En 2000, alors qu'elle est déjà un reporter reconnu pour son reportage sur la peste en Inde et surtout pour son reportage sur les Kosovars fuyant devant l'arrivée des Serbes en 1999, elle est capturée, avec son équipe, par les islamistes philippins. Ces sept semaines de captivité auraient pu mettre un frein à son investissement dans le journalisme de reportage, mais l'actualité l'attend, elle repart.
Fille de paysans et femme à la voix de fausset, ex-otage de terroristes islamistes sur l'île de Jolo en 2000 durant sept semaines, Maryse Burgot est aussi mère de deux enfants. Cela ne l'empêche pas de repartir comme correspondante à Londres, puis à Washington, entrainant son époux et ses enfants. Elle évolue vers le reportage de guerre en Syrie puis en Afghanistan puis en Ukraine sans jamais couper les ponts avec ses enfants : "Mon téléphone sonne. Il est dans la poche de mon gilet pare-balles. Impossible de ne pas répondre, même si la voiture avance à toute allure sur cette route défoncée. C’est l’un de mes fils. Entre les soubresauts et la panique, je décroche. Cet appel vient du monde, si éloigné de nous, où la guerre est une abstraction. Il s’agit d’un problème de cuisson de riz. « Quelle est la meilleure méthode pour qu’il soit bon ? C’est-à-dire un peu collant, comme au restaurant, mais pas trop. » Et j’explique ma méthode. Je ne parle pas trop fort, j’ai peur que les membres de mon équipe ne me prennent pour une folle en s’exclamant : « Tu viens d'échapper à la mort, mais tu parles cuisine le plus calmement du monde ?"

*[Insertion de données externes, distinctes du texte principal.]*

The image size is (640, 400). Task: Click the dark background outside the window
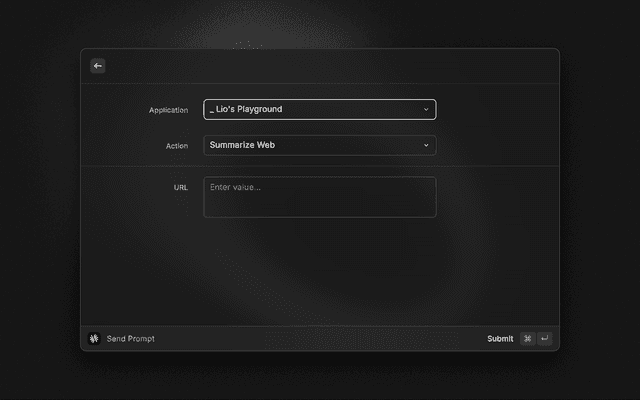tap(40, 200)
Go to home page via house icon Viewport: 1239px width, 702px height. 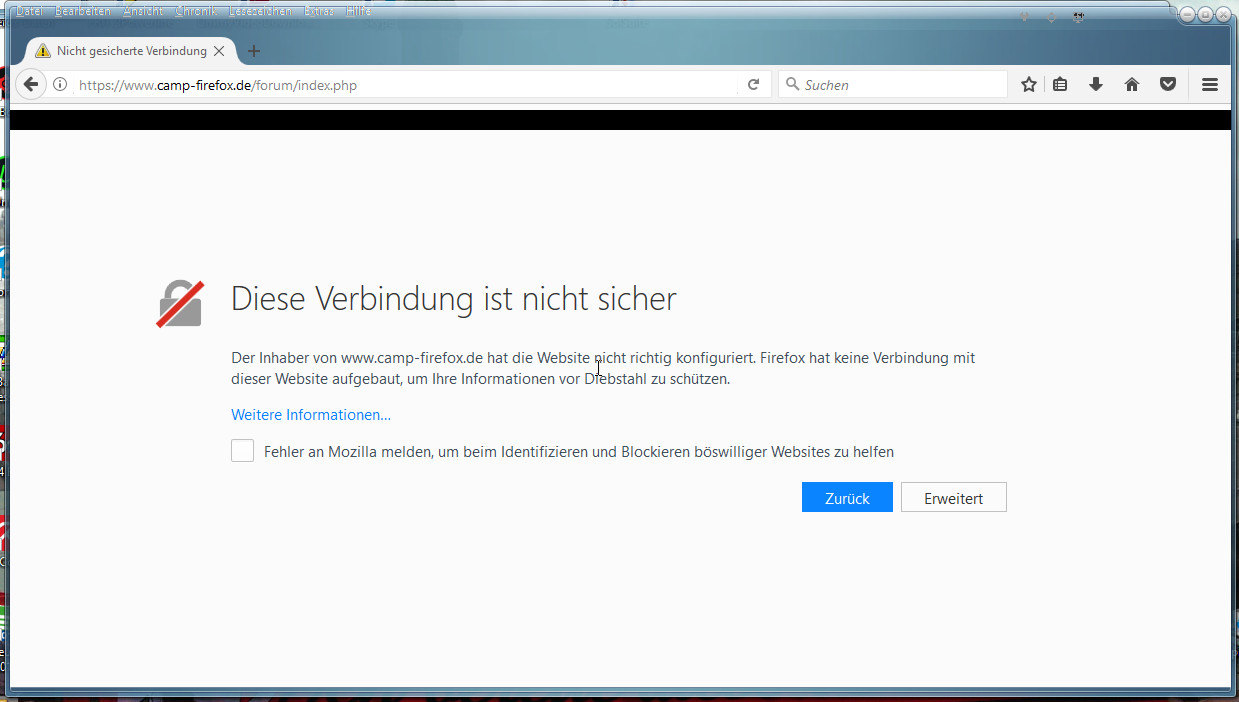click(1132, 85)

Toutefois, cette qualité de femme et de mère contribue à la rendre plus sensible au sort des enfants. " Où que j’aille, dans les endroits les plus improbables de la planète, dans les circonstances les plus joyeuses ou les plus dramatiques, mes deux enfants ne quittent jamais mon esprit. La maternité a colonisé mon âme, les recoins de mon corps et de mon cœur.", écrit-elle et cela explique peut-être son attachement à sauver le petit Jerry d'une mort certaine sur un trottoir de Port-au-Prince après le tremblement de terre de janvier 2010 ou à Kaboul pour éviter à un couple de devoir vendre son bébé.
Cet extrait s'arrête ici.